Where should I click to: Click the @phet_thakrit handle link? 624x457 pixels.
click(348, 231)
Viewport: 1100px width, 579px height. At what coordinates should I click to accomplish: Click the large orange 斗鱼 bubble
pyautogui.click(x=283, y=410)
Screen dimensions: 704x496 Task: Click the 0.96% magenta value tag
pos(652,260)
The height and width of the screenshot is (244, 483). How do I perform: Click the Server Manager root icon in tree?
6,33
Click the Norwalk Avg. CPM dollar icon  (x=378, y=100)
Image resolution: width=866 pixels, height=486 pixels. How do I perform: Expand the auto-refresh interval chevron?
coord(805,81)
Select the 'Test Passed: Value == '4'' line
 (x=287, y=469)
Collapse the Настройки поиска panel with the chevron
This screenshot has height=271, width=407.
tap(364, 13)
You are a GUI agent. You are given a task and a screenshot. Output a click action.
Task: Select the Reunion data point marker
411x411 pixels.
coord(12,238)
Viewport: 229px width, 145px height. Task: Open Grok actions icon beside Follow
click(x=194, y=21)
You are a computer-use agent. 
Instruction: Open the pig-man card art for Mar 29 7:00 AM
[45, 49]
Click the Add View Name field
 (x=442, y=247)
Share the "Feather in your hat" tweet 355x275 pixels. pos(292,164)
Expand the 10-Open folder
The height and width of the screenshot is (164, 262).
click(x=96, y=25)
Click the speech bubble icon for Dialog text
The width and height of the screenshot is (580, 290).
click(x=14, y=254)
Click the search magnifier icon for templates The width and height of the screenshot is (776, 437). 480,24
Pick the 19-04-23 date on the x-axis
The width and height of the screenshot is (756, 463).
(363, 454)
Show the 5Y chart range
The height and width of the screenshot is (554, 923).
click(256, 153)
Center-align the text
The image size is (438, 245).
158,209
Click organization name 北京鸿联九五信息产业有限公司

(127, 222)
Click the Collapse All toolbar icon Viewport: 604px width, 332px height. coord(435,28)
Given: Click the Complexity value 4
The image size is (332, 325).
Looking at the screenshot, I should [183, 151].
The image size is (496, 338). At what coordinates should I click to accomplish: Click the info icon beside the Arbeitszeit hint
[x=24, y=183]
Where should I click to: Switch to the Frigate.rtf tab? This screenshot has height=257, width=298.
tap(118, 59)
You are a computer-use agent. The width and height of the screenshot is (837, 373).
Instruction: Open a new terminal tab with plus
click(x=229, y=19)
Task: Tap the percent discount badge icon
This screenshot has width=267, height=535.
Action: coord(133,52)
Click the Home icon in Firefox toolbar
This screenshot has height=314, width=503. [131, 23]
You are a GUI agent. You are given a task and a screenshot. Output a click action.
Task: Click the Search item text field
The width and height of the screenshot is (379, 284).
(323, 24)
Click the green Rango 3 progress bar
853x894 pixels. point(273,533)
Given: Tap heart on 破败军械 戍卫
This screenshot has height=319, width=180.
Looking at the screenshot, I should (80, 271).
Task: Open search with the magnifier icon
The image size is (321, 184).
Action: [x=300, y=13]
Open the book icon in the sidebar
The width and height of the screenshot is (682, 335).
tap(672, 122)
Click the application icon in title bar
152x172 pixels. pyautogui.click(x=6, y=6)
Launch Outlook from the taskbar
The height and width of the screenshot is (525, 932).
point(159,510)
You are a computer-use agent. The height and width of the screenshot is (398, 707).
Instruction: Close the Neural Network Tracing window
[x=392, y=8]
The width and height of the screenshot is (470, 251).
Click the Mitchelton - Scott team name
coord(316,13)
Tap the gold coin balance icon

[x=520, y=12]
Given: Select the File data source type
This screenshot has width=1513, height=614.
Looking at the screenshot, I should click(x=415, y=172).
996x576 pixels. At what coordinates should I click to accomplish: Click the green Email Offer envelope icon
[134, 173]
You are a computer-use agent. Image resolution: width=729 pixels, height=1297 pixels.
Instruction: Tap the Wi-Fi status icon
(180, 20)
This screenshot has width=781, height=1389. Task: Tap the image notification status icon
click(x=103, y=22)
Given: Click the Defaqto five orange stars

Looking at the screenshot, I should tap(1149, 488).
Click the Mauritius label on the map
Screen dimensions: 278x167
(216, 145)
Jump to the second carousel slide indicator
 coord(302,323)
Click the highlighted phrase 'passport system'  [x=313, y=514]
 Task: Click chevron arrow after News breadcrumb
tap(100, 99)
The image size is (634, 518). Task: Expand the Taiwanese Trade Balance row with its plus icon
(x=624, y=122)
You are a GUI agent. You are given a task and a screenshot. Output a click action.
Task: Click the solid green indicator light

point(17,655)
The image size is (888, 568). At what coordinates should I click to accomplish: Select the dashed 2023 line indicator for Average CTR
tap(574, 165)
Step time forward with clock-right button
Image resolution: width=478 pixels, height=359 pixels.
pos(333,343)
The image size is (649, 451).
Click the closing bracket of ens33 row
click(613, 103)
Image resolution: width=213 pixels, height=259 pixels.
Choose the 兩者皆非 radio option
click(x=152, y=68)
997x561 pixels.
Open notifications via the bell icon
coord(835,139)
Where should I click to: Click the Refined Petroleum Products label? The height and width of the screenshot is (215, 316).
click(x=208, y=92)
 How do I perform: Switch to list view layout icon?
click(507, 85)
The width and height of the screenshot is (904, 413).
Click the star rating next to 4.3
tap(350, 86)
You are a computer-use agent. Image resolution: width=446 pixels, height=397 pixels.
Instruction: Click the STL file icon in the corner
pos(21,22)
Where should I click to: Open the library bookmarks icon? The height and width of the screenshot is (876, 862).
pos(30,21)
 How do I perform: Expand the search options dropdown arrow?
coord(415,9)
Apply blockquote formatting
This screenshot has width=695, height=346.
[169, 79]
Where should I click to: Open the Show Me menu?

----

**INSTRUCTIONS FOR THE TASK:** Repeat the material from above exactly, word for word.

**RESULT OF THE TASK:**
Where should I click to: Click the @phet_thakrit handle link? 624x457 pixels.
click(348, 231)
Viewport: 1100px width, 579px height. At what coordinates should I click to accomplish: Click the large orange 斗鱼 bubble
pyautogui.click(x=283, y=410)
Screen dimensions: 704x496 Task: Click the 0.96% magenta value tag
pos(652,260)
The height and width of the screenshot is (244, 483). How do I perform: Click the Server Manager root icon in tree?
6,33
Click the Norwalk Avg. CPM dollar icon  (x=378, y=100)
Image resolution: width=866 pixels, height=486 pixels. How do I perform: Expand the auto-refresh interval chevron?
coord(805,81)
Select the 'Test Passed: Value == '4'' line
 (x=287, y=469)
Collapse the Настройки поиска panel with the chevron
This screenshot has height=271, width=407.
tap(364, 13)
You are a GUI agent. You are given a task and a screenshot. Output a click action.
Task: Select the Reunion data point marker
411x411 pixels.
coord(12,238)
Viewport: 229px width, 145px height. Task: Open Grok actions icon beside Follow
click(x=194, y=21)
You are a computer-use agent. 
Instruction: Open the pig-man card art for Mar 29 7:00 AM
[45, 49]
Click the Add View Name field
 (x=442, y=247)
Share the "Feather in your hat" tweet 355x275 pixels. pos(292,164)
Expand the 10-Open folder
The height and width of the screenshot is (164, 262).
click(x=96, y=25)
Click the speech bubble icon for Dialog text
The width and height of the screenshot is (580, 290).
click(x=14, y=254)
Click the search magnifier icon for templates The width and height of the screenshot is (776, 437). 480,24
Pick the 19-04-23 date on the x-axis
The width and height of the screenshot is (756, 463).
(363, 454)
Show the 5Y chart range
The height and width of the screenshot is (554, 923).
click(256, 153)
Center-align the text
The image size is (438, 245).
158,209
Click organization name 北京鸿联九五信息产业有限公司

(127, 222)
Click the Collapse All toolbar icon Viewport: 604px width, 332px height. coord(435,28)
Given: Click the Complexity value 4
The image size is (332, 325).
Looking at the screenshot, I should [183, 151].
The image size is (496, 338). At what coordinates should I click to accomplish: Click the info icon beside the Arbeitszeit hint
[x=24, y=183]
Where should I click to: Switch to the Frigate.rtf tab? This screenshot has height=257, width=298.
tap(118, 59)
You are a computer-use agent. The width and height of the screenshot is (837, 373).
Instruction: Open a new terminal tab with plus
click(x=229, y=19)
Task: Tap the percent discount badge icon
This screenshot has width=267, height=535.
Action: coord(133,52)
Click the Home icon in Firefox toolbar
This screenshot has height=314, width=503. [131, 23]
You are a GUI agent. You are given a task and a screenshot. Output a click action.
Task: Click the Search item text field
The width and height of the screenshot is (379, 284).
(323, 24)
Click the green Rango 3 progress bar
853x894 pixels. point(273,533)
Given: Tap heart on 破败军械 戍卫
This screenshot has height=319, width=180.
Looking at the screenshot, I should (80, 271).
Task: Open search with the magnifier icon
The image size is (321, 184).
Action: [x=300, y=13]
Open the book icon in the sidebar
The width and height of the screenshot is (682, 335).
tap(672, 122)
Click the application icon in title bar
152x172 pixels. pyautogui.click(x=6, y=6)
Launch Outlook from the taskbar
The height and width of the screenshot is (525, 932).
point(159,510)
You are a computer-use agent. The height and width of the screenshot is (398, 707).
Instruction: Close the Neural Network Tracing window
[x=392, y=8]
The width and height of the screenshot is (470, 251).
Click the Mitchelton - Scott team name
coord(316,13)
Tap the gold coin balance icon

[x=520, y=12]
Given: Select the File data source type
This screenshot has width=1513, height=614.
Looking at the screenshot, I should click(x=415, y=172).
996x576 pixels. At what coordinates should I click to accomplish: Click the green Email Offer envelope icon
[134, 173]
You are a computer-use agent. Image resolution: width=729 pixels, height=1297 pixels.
Instruction: Tap the Wi-Fi status icon
(180, 20)
This screenshot has width=781, height=1389. Task: Tap the image notification status icon
click(x=103, y=22)
Given: Click the Defaqto five orange stars

Looking at the screenshot, I should tap(1149, 488).
Click the Mauritius label on the map
Screen dimensions: 278x167
(216, 145)
Jump to the second carousel slide indicator
 coord(302,323)
Click the highlighted phrase 'passport system'  [x=313, y=514]
 Task: Click chevron arrow after News breadcrumb
tap(100, 99)
The image size is (634, 518). Task: Expand the Taiwanese Trade Balance row with its plus icon
(x=624, y=122)
You are a GUI agent. You are given a task and a screenshot. Output a click action.
Task: Click the solid green indicator light

point(17,655)
The image size is (888, 568). At what coordinates should I click to accomplish: Select the dashed 2023 line indicator for Average CTR
tap(574, 165)
Step time forward with clock-right button
Image resolution: width=478 pixels, height=359 pixels.
pos(333,343)
The image size is (649, 451).
Click the closing bracket of ens33 row
click(613, 103)
Image resolution: width=213 pixels, height=259 pixels.
Choose the 兩者皆非 radio option
click(x=152, y=68)
997x561 pixels.
Open notifications via the bell icon
coord(835,139)
Where should I click to: Click the Refined Petroleum Products label? The height and width of the screenshot is (215, 316).
click(x=208, y=92)
 How do I perform: Switch to list view layout icon?
click(507, 85)
The width and height of the screenshot is (904, 413).
Click the star rating next to 4.3
tap(350, 86)
You are a computer-use agent. Image resolution: width=446 pixels, height=397 pixels.
Instruction: Click the STL file icon in the corner
pos(21,22)
Where should I click to: Open the library bookmarks icon? The height and width of the screenshot is (876, 862).
pos(30,21)
 How do I perform: Expand the search options dropdown arrow?
coord(415,9)
Apply blockquote formatting
This screenshot has width=695, height=346.
[169, 79]
Where should I click to: Open the Show Me menu?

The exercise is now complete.